Labeling loot boxes as ‘gambling’ isn’t just dangerous for EA. It’s dangerous for gamers, too.
On Tuesday, Chris Lee, a member of Hawaii’s House of Representatives, posted a video on YouTube addressing “predatory practices at Electronic Arts and other companies.” His issue: loot boxes, and the effect their presence in games has on children.
“We are here today to ensure future protections for kids, youth, and everyone when it comes to the spread of predatory practices in online gaming, and the significant financial consequences that it can have on families, and has been having on families, around this nation,” he said at the start of the video.
He then goes on to describe Star Wars: Battlefront II — which has become a flashpoint in this growing controversy — as “a Star Wars-themed online casino designed to lure kids into spending money.”

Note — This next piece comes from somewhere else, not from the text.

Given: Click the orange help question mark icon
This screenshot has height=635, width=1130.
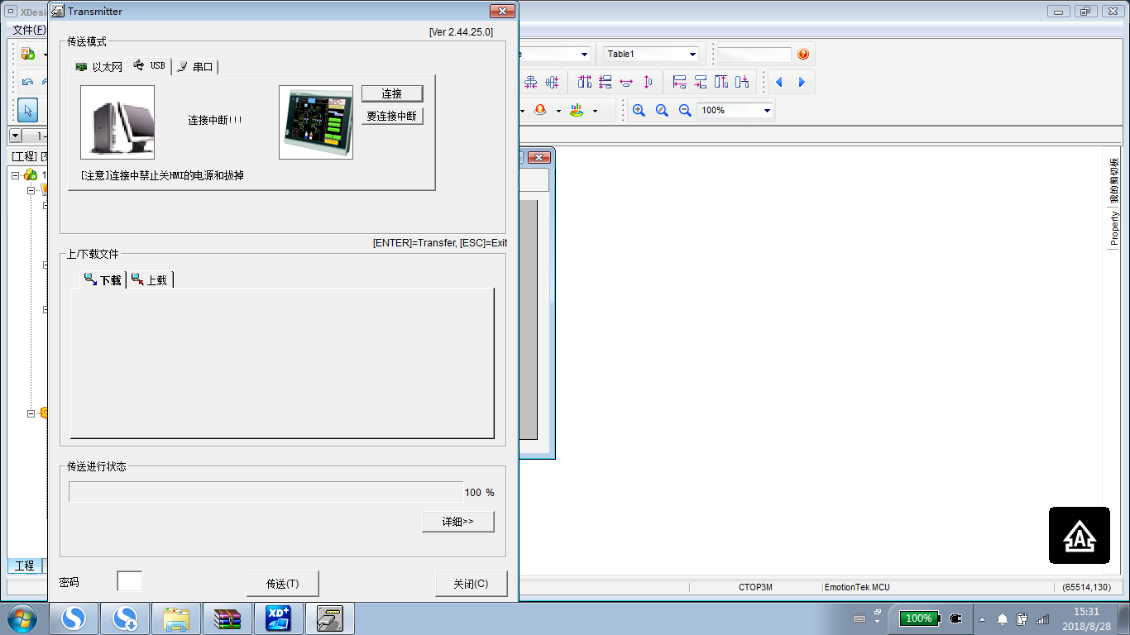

Later in the same video, Representative Sean Quinlan, another Hawaii state politician, compares the Battlefront situation to cigarette mascot Joe Camel.
“We didn’t allow Joe Camel to encourage our kids to smoke cigarettes and we shouldn’t allow Star Wars to encourage our kids to gamble,” Quinlan said.
But is it really gambling?
On its face, these sound like sensible points. There are age limitations on gambling for a reason, and kid-friendly games shouldn’t create an environment that endorses underage gambling.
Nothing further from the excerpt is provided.